Gianmarco Nicosia, il più giovane del Settebello d’oro, ormai da due anni indossa la calottina numero 13 della nazionale. E dopo il bronzo in Europa Cup della scorsa stagione, è riuscito a mettersi al collo la medaglia del metallo più pregiato in una manifestazione che conta. Compito ingrato il suo: ma nonostante avesse davanti un monumento come Marco Del Lungo, che ha dimostrato di essere il miglior portiere a Gwangju, ha fatto la sua parte sopratutto nel gruppo.
Lo abbiamo raggiunto a Santa Marinella, dove si sta godendo il meritato riposo. « Devo ringraziare Goran Volarevic, è stato fantastico. Anche se ho visto poco l’acqua, mi ha reso padrone delle miei potenzialità».

Certo che stare durante le battaglie fondamentali in panchina, non è piacevole. Ma nonostante tutto è entusiasta per esserci stato.
Come ha detto Sandro (Campagna, ndc) è stata una progressione, arrivando al top nell’ultima partita. Fondamentale lo staff con cui abbiamo curato nei minimi particolari i dettagli. Continue analisi, continui focus sugli avversari. E’ stata la nostra marcia in più. Sono convinto che la differenza fra noi e le altre squadre sia da individuare in questo supporto che altri non hanno.  Comunque sono stati attimi intensi, ogni partita era una finale. Dopo la Germania ci siamo riuniti da soli,  guardandoci negli occhi: ragazzi se giriamo così male, ci siamo detti, dove vogliamo andare? Il capitano ci ha parlato con calma: abbiamo un potenziale enorme e ci stiamo giocando il mondiale, non perdiamo questa opportunità.

Senza dubbio la partita dei quarti con la Grecia è stata la più difficile da affrontare
Si perchè venivamo da un momento come dire di “crisi”  e dovevamo salire su un gradino più alto per partire. Ci siamo riusciti e poi con l’Ungheria abbiamo giocato a memoria. La finale, certo di mette ansia, ma anche li abbiamo dimostrato la forza del nostro gruppo. Anche grazie alla cura del dettaglio, come dicevo prima: abbiamo studiato ogni singolo giocatore, come marcarlo, che tipo di reazione avrebbe avuto. E li abbiamo massacrati.
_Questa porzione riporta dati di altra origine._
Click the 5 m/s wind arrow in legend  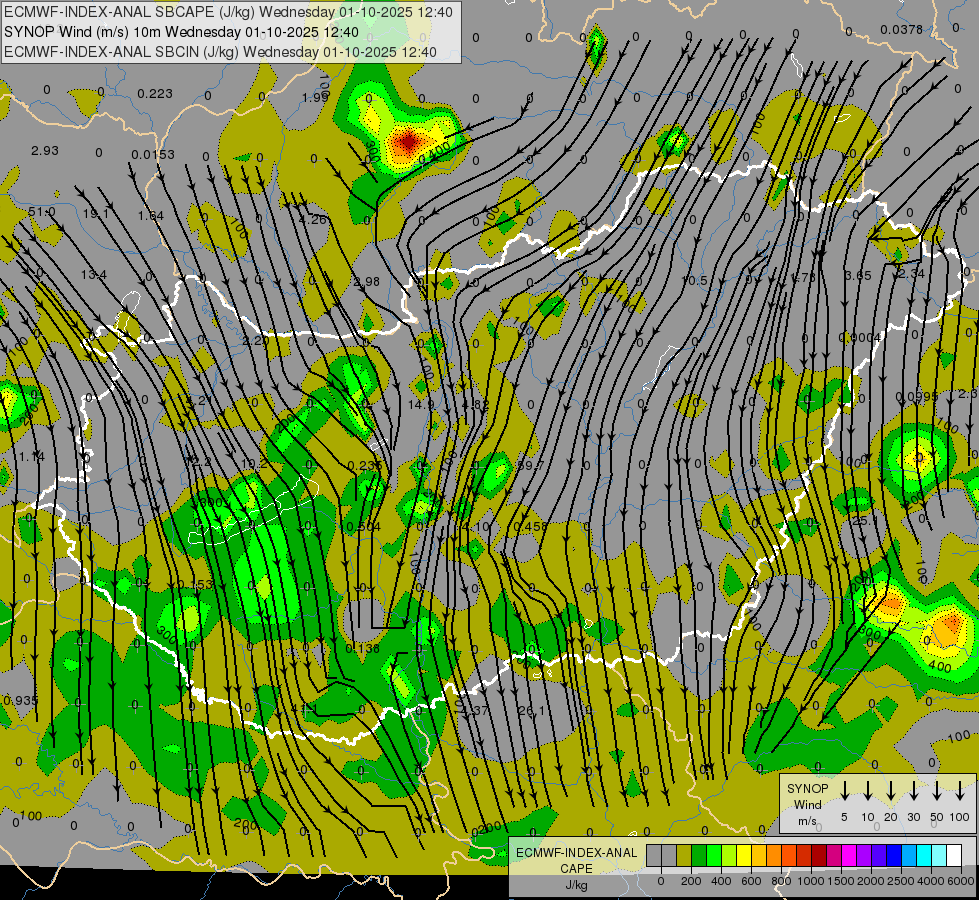845,791
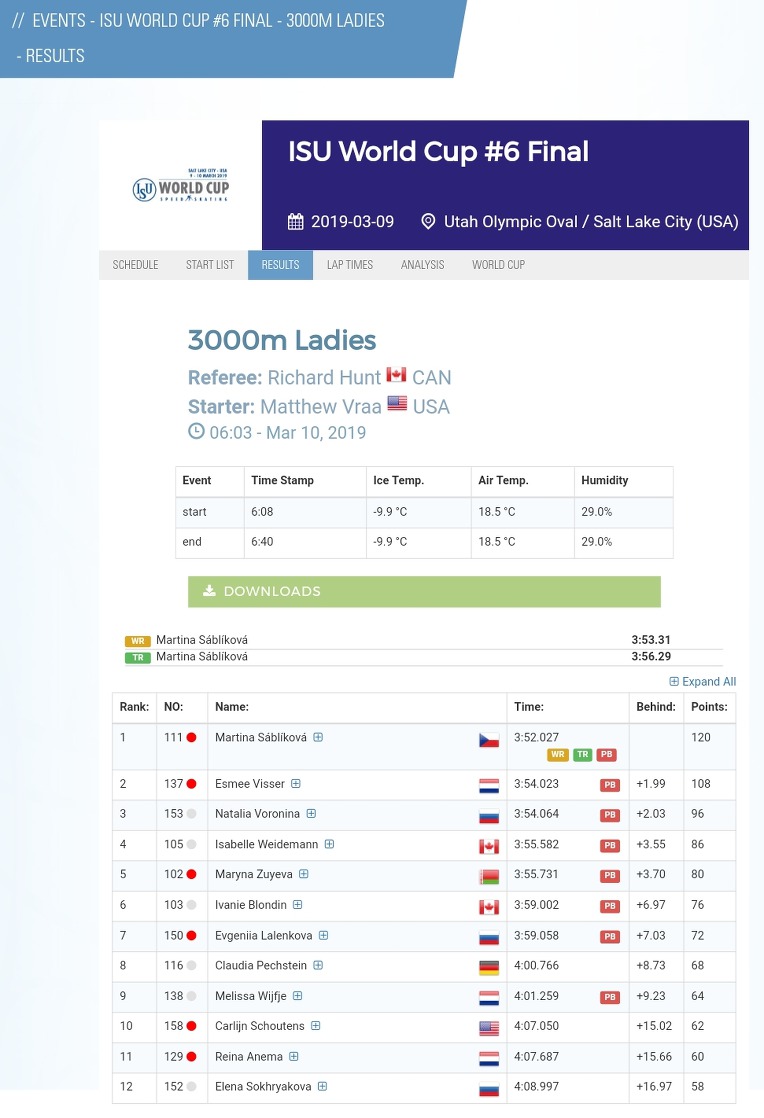Click the Time column header
764x1118 pixels.
tap(529, 707)
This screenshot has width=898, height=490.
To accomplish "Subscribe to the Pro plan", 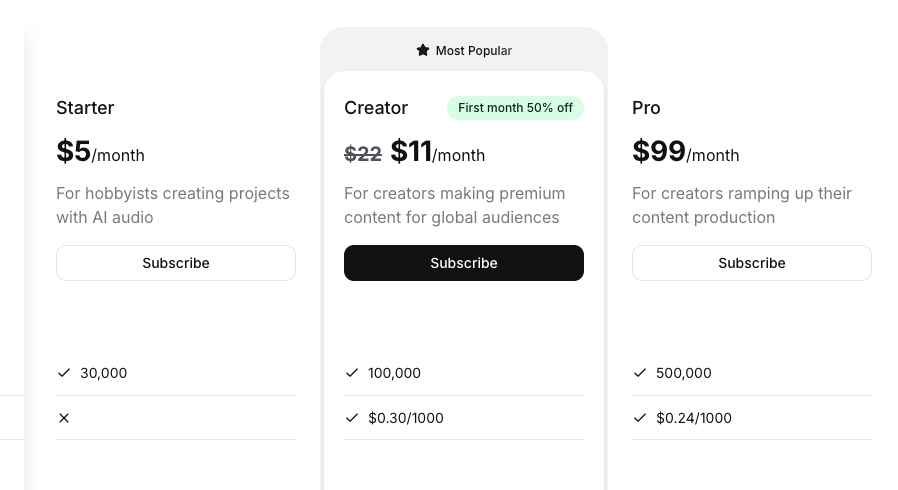I will 752,263.
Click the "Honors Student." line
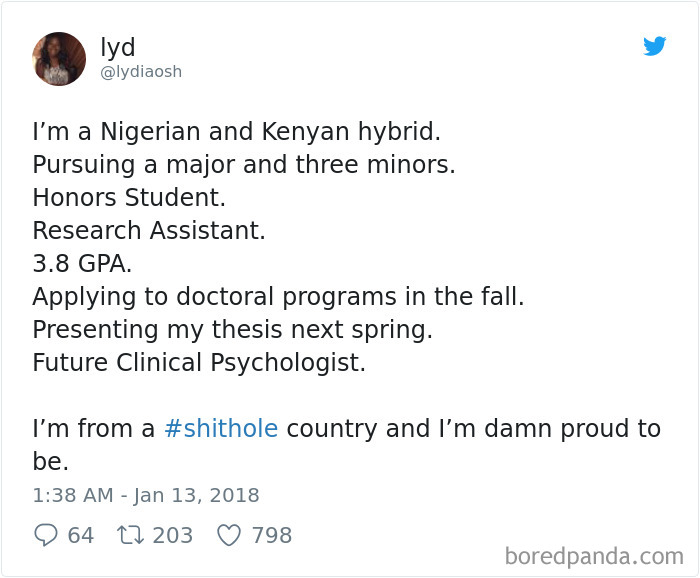Screen dimensions: 700x578 129,197
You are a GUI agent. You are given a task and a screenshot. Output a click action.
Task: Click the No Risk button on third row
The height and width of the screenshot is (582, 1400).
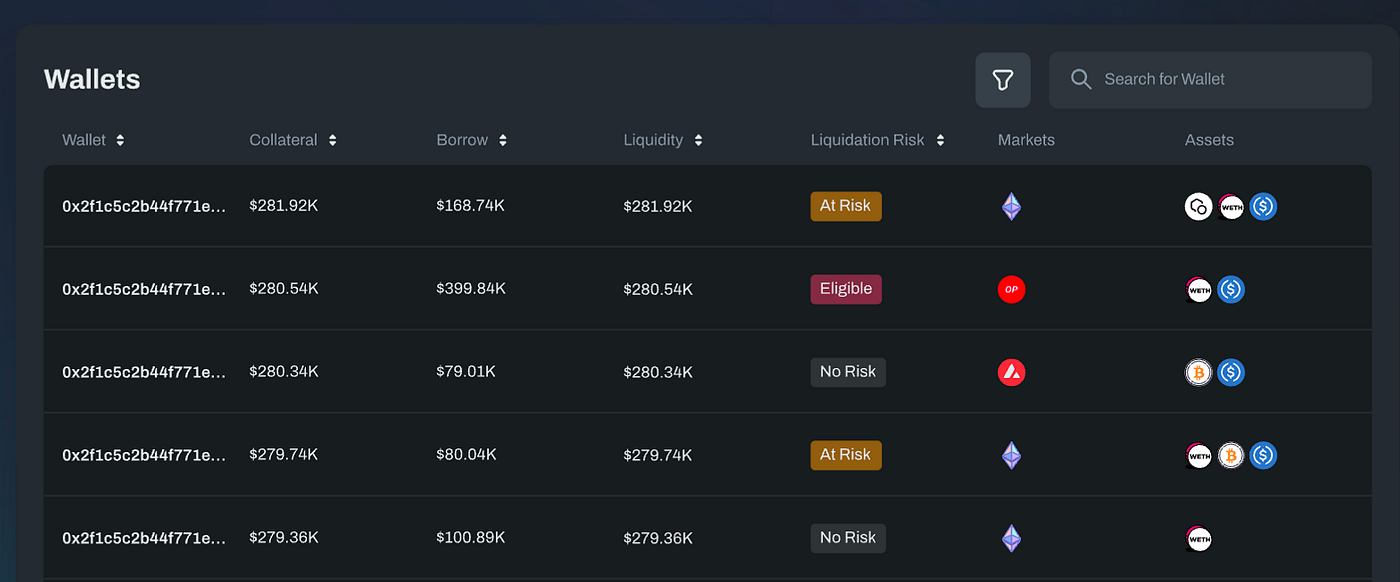(848, 371)
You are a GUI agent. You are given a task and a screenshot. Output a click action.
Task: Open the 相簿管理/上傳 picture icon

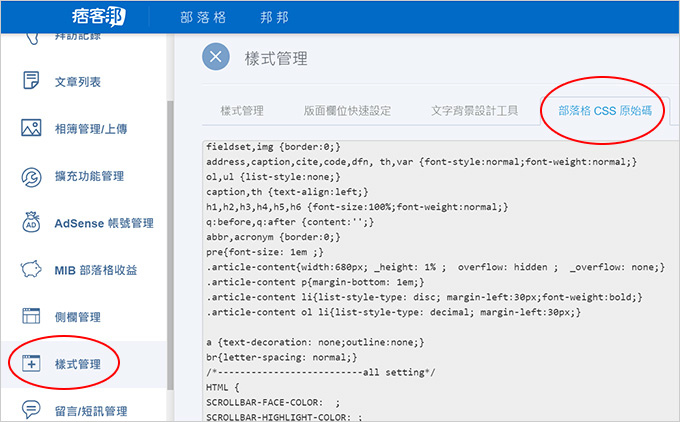tap(31, 128)
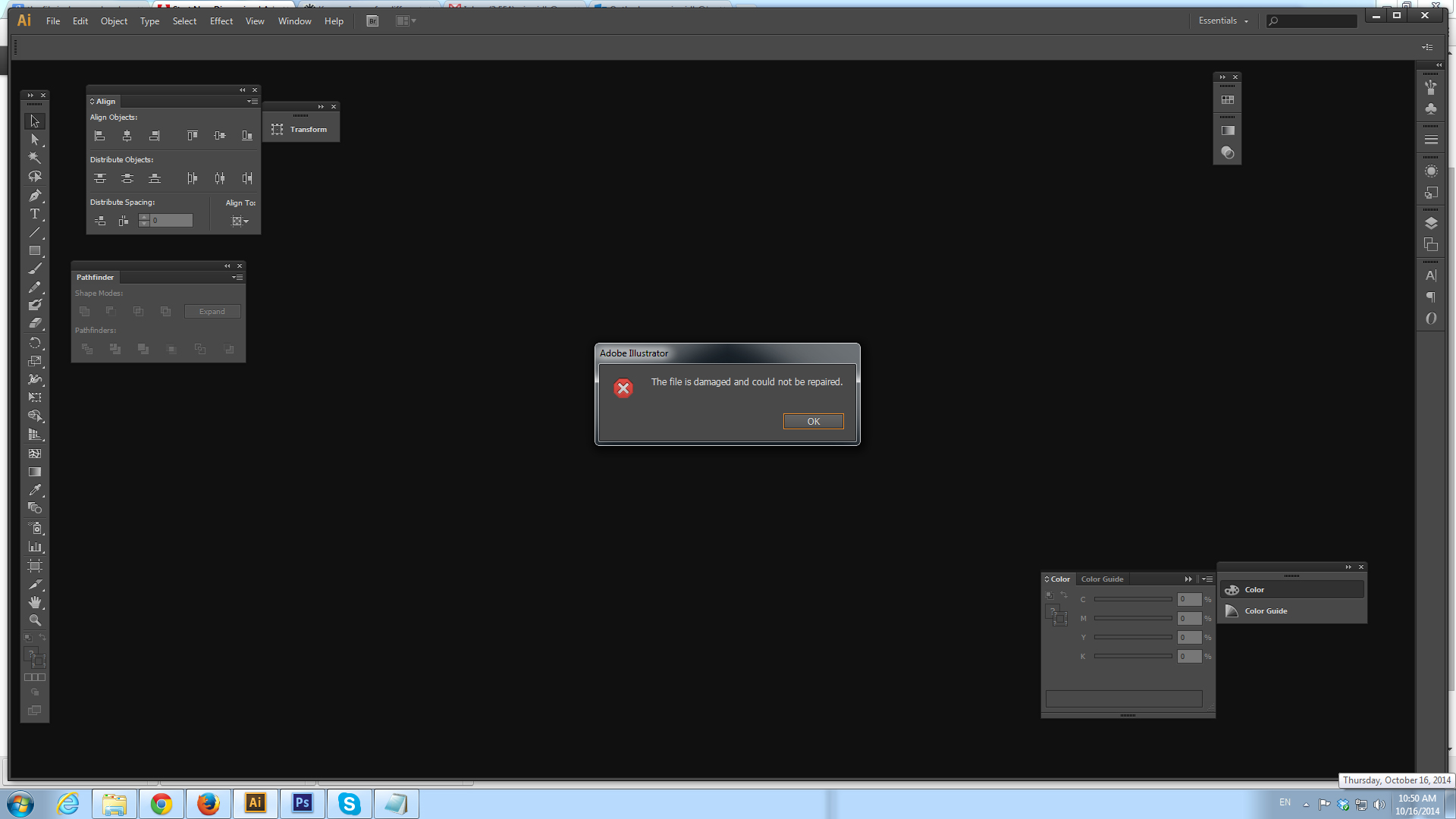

Com’è stata la vita di gruppo, lontano dalle telecamere?
Mi sono trovato benissimo, la squadra ha un grande equilibrio. E sopratutto non esiste più quel “nonnismo” che usava anni fa. E’ un gruppo allegro, ma molto unito. Uno dei momenti più belli passati insieme è stato prima di iniziare il torneo, quando c’è stato lo stop ed abbiamo visitato Seul. Un break che ci è servito tantissimo, ci siamo distratti, ci siamo divertiti. Beh poi chiaro il culmine la sera con l’oro al collo. Ma quello è un altro film.

Perchè cosa avete combinato?
Sfortunatamente eravamo in Corea, quindi non c’erano amici, parenti e tifosi. Abbiamo passato la serata a cena tutti insieme, urlando a facendo una gran caciara. In fondo siamo italiani. O no? Poi la festa a “casa” quando siamo arrivati a Fiumicino: tanta gente, tanti ragazzini che ti avvicinano, ti stringono la mano. Emozionante. Ho visto che anche a Genova sono stati festeggiati i compagni che tornavano a casa. Mentre sei li che stringi mani e ringrazi, pensi: mi sono fatto un mazzo tanto negli allenamenti, nelle battaglie ed adesso ti ringraziano. Ma noi abbiamo rappresentato l’Italia al mondiale.

Il prossimo anno indosserà la calottina numero uno nella sua squadra la Sport Management. Una grande responsabilità ma come pensa di affrontarla?
Certo sono ultracontento, dopo la grande stagione che abbiamo fatto. Sarà un anno importante per me e per la società. Devo dimostrare innanzitutto la mia continuità, la mia costanza. Poi … che dire vedremo. Il ci sono e ce la metterò tutta.